The Oregon plantation in October 2014, the second year of growth.

Field trials in the Northwest and Southwest show that poplar trees can be genetically modified to reduce negative impacts on air quality, while leaving their growth potential virtually unchanged, says an Oregon State University researcher who collaborated on the study.

The findings, published recently in the Proceedings of the National Academy of Sciences, are important because poplar plantations cover 9.4 million hectares globally – more than double the land used 15 years ago. Poplars are fast-growing trees that are a source of biofuel and other products including paper, pallets, plywood and furniture frames.

A drawback of poplar plantations is that the trees are also a major producer of isoprene, the key component of natural rubber and a pre-pollutant.

Increases in isoprene negatively affect regional air quality and also unbalance the global energy budget by leading to higher levels of atmospheric aerosol production, more ozone in the air and longer methane life. Ozone and methane are greenhouse gases, and ozone is also a respiratory irritant.

Poplar and other trees including oak, eucalyptus and conifers produce isoprene in their leaves in response to climate stress such as high temperatures.

A research collaboration led by scientists at the University of Arizona, the Institute of Biochemical Plant Pathology in Germany, Portland State University and OSU genetically modified poplars not to produce isoprene, then tested them in three-year trials at plantations in Oregon and Arizona.

They found that trees whose isoprene production was genetically suppressed did not suffer any ill effects in terms of photosynthesis or “biomass production” – they were able to make fuel and grow as well as trees that were producing isoprene.

Steve Strauss, distinguished professor of forest biotechnology in the OSU College of Forestry, said there are a couple of possible explanations for the findings.

One is that, without the ability to produce isoprene, the modified poplars appear to be making “compensatory protective compounds.”

Another is that most of the trees’ growth takes place during cooler times of the year, so heat stress, which triggers isoprene production, likely has little effect on photosynthesis at that time.

“Our findings suggest that isoprene emissions can be diminished without affecting biomass production in temperate forest plantations,” Strauss said. “That’s what we wanted to examine – can you turn down isoprene production, and does it matter to biomass productivity and general plant health? It looks like it doesn’t impair either significantly. In Arizona, where it’s super hot, if isoprene mattered to productivity, it would show up in a striking way, but it did not. Plants are smart – they’ll compensate and do something different if they need to.”

In this study, scientists used a genetic engineering tool known as RNA interference. RNA, ribonucleic acid, transmits protein coding instructions from each cell’s DNA, deoxyribonucleic acid, which holds the organism’s genetic code.

“RNA interference is like a vaccination – it triggers a natural and highly specific mechanism whereby specific targets are suppressed, be they the RNA of viruses or endogenous genes,” Strauss said. “You can also do this with CRISPR at the DNA level, and it usually works even better.”

CRISPR, short for “clustered regularly interspaced short palindromic repeats,” targets specific stretches of genetic code for DNA editing at exact locations.

“You could also do the same thing through conventional breeding,” Strauss said. “It would be a lot less efficient and precise, and it might be a nightmare for breeders who may need to reassess all of their germplasm and possibly exclude their most productive cultivars as a result, but it could be done.”

Corresponding author Russ Monson of the University of Arizona said the study lays the groundwork for future isoprene research, including in different growing environments.

“The fact that cultivars of poplar can be produced in a way that ameliorates atmospheric impacts without significantly reducing biomass production gives us a lot of optimism,” Monson said. “We’re striving toward greater environmental sustainability while developing plantation‐scale biomass sources that can serve as fossil fuel alternatives. We also need to keep working toward solutions to the current regulatory and market roadblocks that make large-scale research and commercial uses for genetically engineered trees difficult.”

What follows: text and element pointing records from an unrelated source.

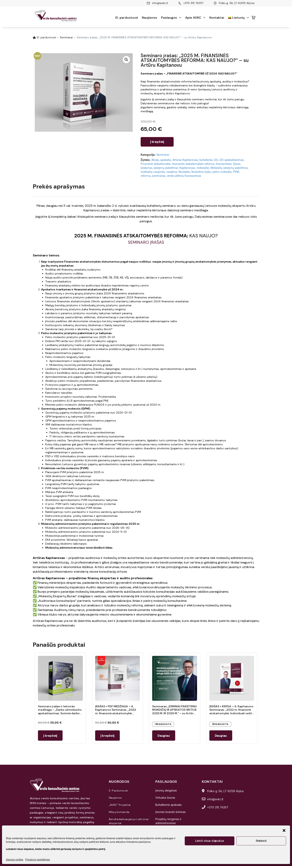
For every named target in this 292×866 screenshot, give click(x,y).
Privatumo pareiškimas (37, 859)
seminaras (158, 176)
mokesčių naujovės (153, 172)
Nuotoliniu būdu (201, 172)
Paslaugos (169, 17)
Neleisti (261, 841)
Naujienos (149, 17)
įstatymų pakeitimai (166, 168)
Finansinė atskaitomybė (155, 164)
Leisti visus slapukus (209, 841)
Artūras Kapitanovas (185, 160)
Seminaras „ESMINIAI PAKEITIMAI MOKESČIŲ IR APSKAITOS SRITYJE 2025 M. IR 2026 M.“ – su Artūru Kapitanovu (174, 712)
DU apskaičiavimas (232, 160)
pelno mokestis (222, 172)
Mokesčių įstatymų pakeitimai (229, 168)
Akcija (155, 160)
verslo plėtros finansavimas (184, 176)
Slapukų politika (14, 859)
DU (216, 160)
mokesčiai (202, 168)
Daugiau (164, 736)
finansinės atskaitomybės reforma (193, 164)
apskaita (165, 160)
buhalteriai (206, 160)
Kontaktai (216, 17)
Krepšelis (253, 17)
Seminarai (66, 37)
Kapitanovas (187, 168)
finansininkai (223, 164)
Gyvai (236, 164)
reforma (146, 176)
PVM (236, 172)
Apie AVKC (193, 17)
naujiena (171, 172)
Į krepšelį (157, 142)
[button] (284, 830)
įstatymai (146, 168)
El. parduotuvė (126, 17)
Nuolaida (184, 172)
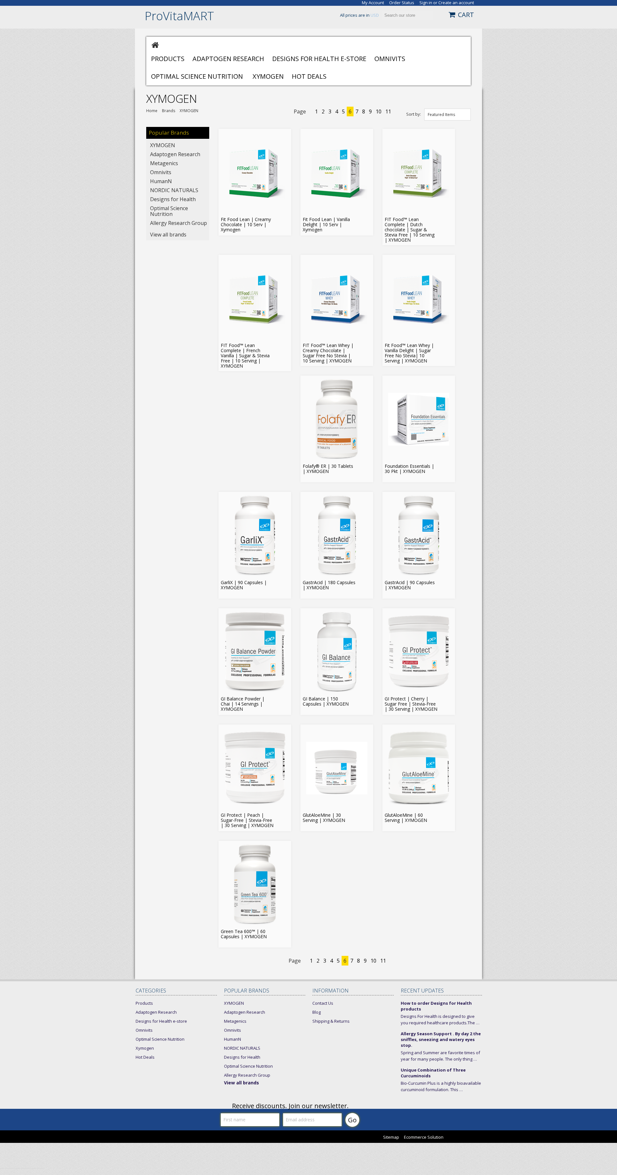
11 (388, 111)
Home (151, 111)
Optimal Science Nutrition (197, 76)
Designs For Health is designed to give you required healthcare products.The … (440, 1019)
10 (378, 111)
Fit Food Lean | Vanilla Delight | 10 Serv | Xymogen (326, 224)
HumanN (161, 181)
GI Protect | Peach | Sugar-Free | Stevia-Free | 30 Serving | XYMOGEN (247, 820)
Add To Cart (284, 221)
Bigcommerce (467, 1137)
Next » (395, 112)
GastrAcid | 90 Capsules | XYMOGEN (410, 585)
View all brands (168, 234)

Sustainable forest management systems and their certifying bodies operate under the assumption that genetically modified equates to dangerous, Strauss said.

“If something is GMO, it’s guilty until proven safe in the minds of many and in our regulations today,” he said. “These technologies are new tools that require scientific research to evaluate and refine them on a case-by-case basis. We have a huge need for expanded production of sustainable and renewable forest products and ecological services, and biotechnologies can help meet that need.”

Scientists from the University of California, Riverside, NASA’s Goddard Space Flight Center, and the Institute for Microbiology in Greifswald, Germany, also collaborated on the study.

The National Science Foundation, the German Ministry of Education and Research, Portland General Electric, the U.S. Department of Agriculture, Portland State University, Oregon State University and the state of Arizona supported this research.